Report every line of the records that includes the word "agent".

Segment Open

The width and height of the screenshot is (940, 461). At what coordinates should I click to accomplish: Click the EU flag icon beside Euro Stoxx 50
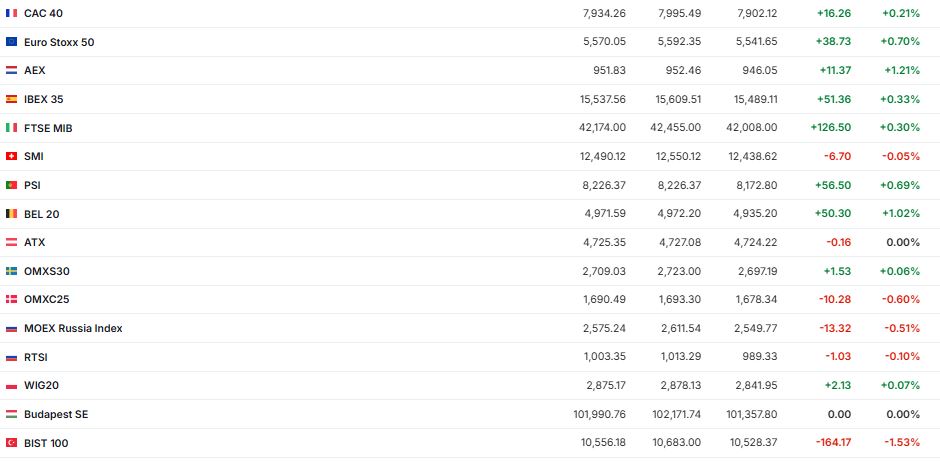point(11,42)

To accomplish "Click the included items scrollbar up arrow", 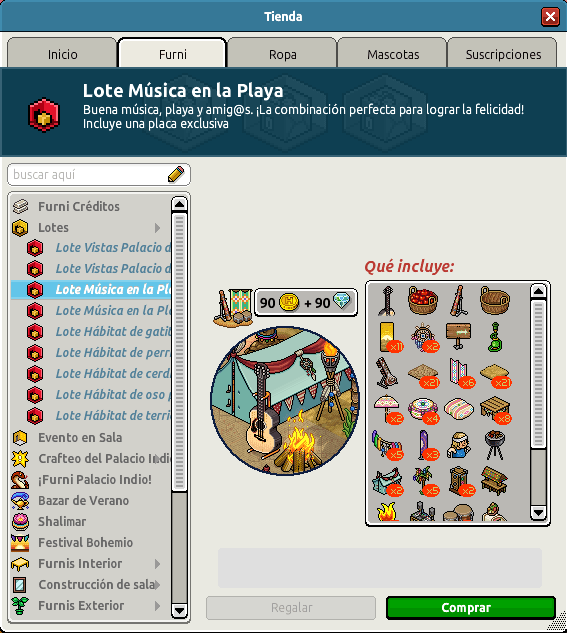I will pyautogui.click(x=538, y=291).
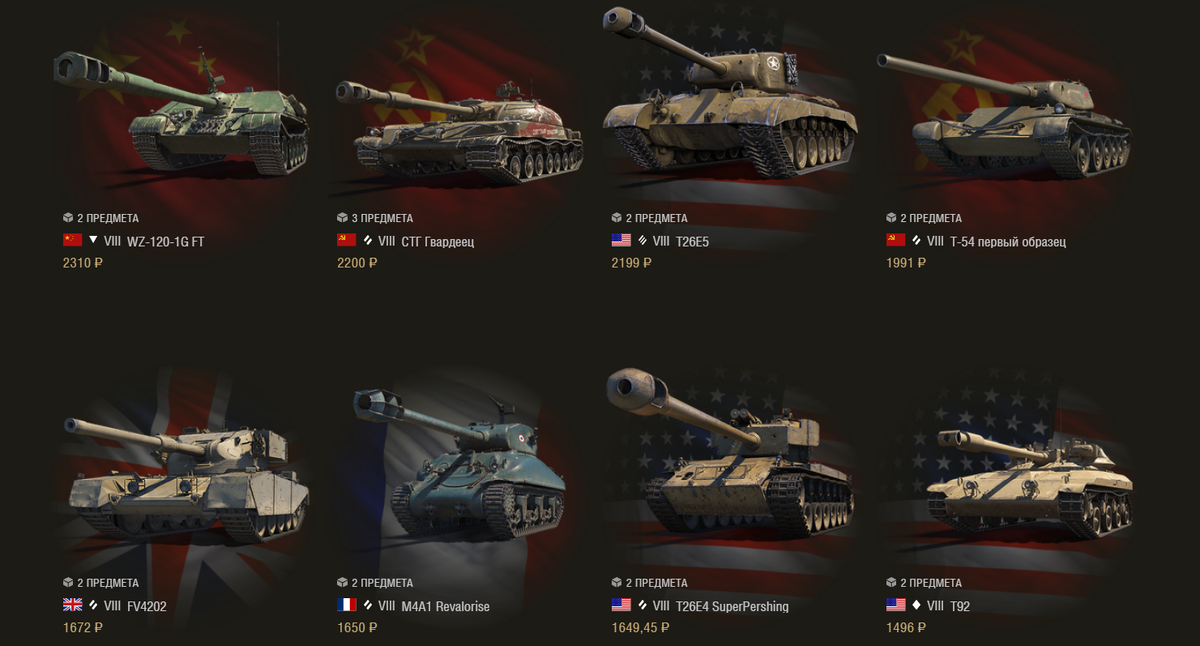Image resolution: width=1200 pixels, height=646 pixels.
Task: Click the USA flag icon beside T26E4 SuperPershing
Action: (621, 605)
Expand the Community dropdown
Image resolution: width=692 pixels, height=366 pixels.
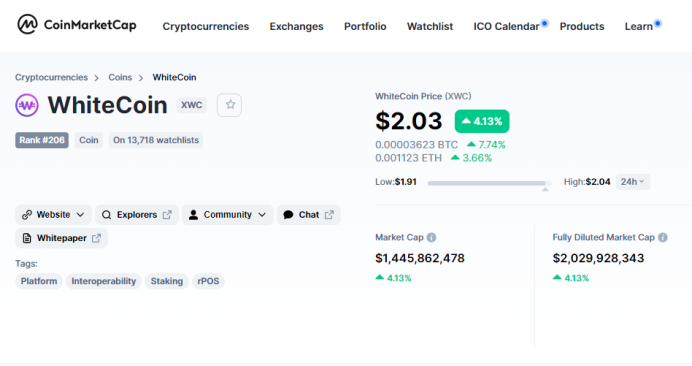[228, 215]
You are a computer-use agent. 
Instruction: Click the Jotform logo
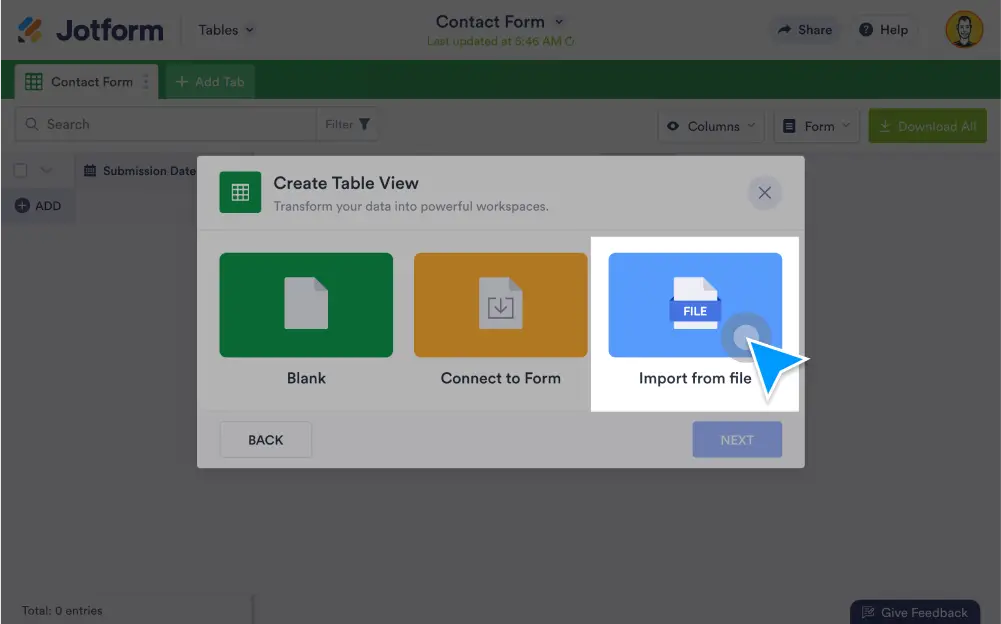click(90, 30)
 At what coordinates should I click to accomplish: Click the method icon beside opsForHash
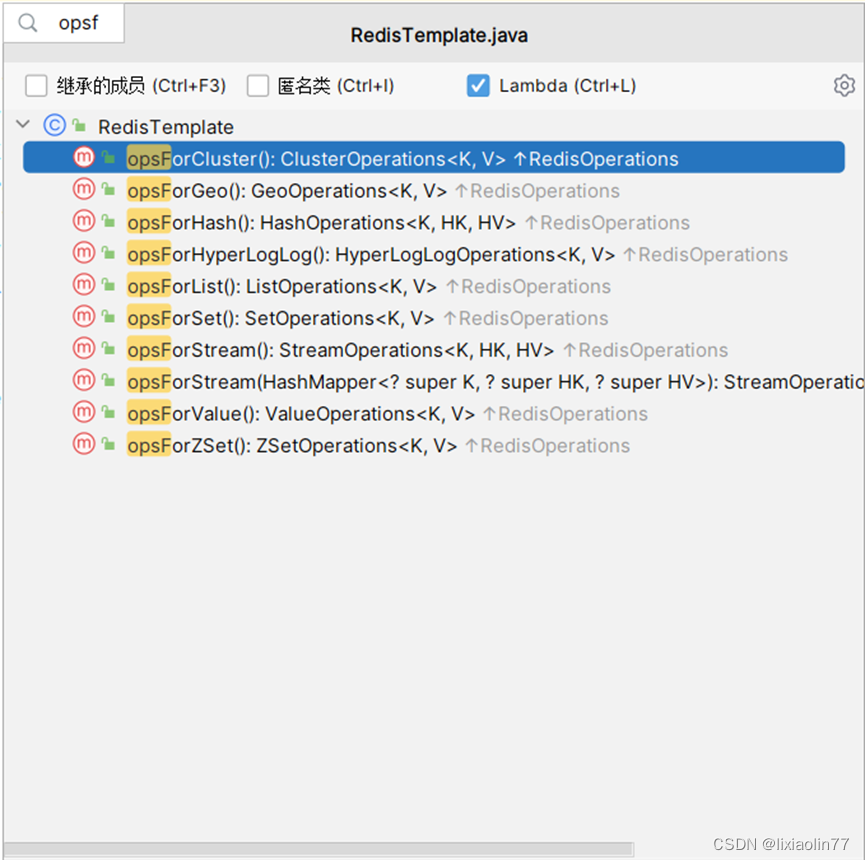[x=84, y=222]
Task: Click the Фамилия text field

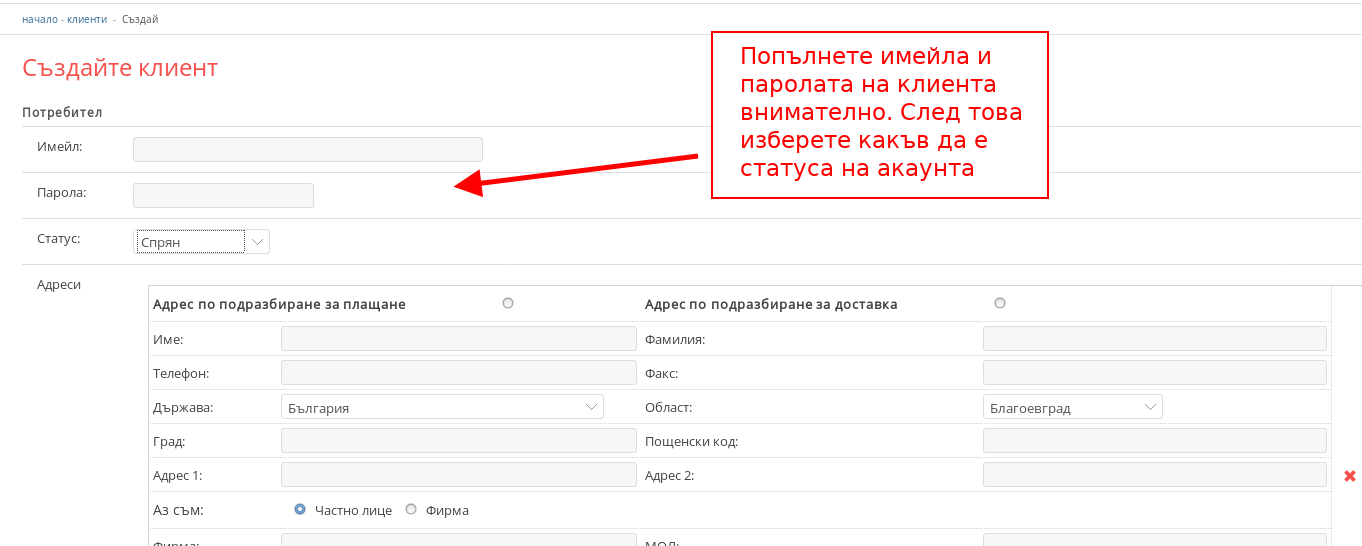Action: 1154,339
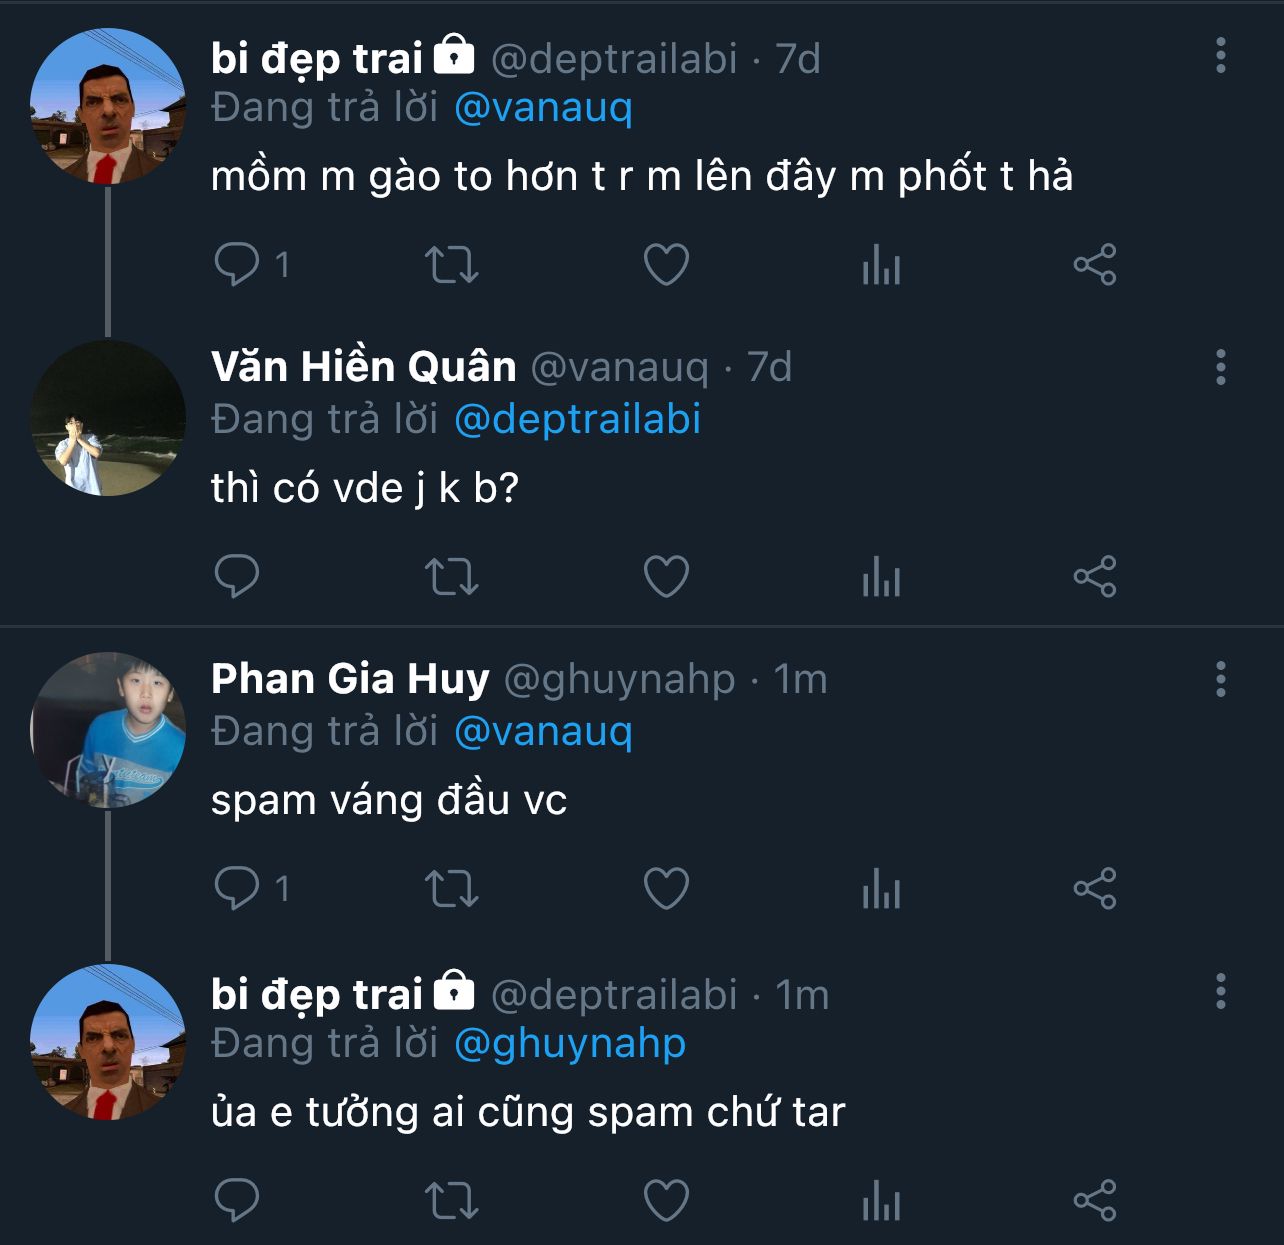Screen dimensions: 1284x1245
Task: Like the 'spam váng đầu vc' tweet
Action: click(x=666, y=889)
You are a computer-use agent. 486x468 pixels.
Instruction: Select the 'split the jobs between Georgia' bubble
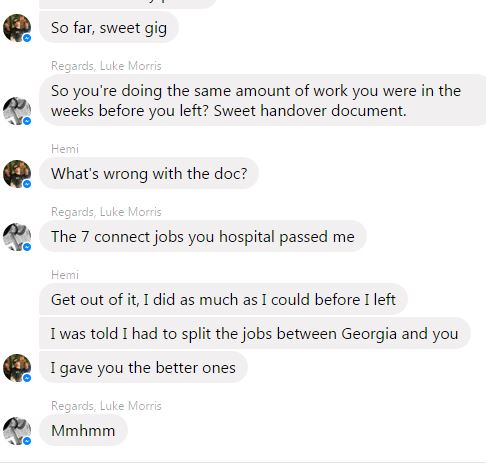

Segment Closed

=== ANSWER SPACE ===
You are a computer-use agent. 
You are a computer-use agent. 486x468 pixels.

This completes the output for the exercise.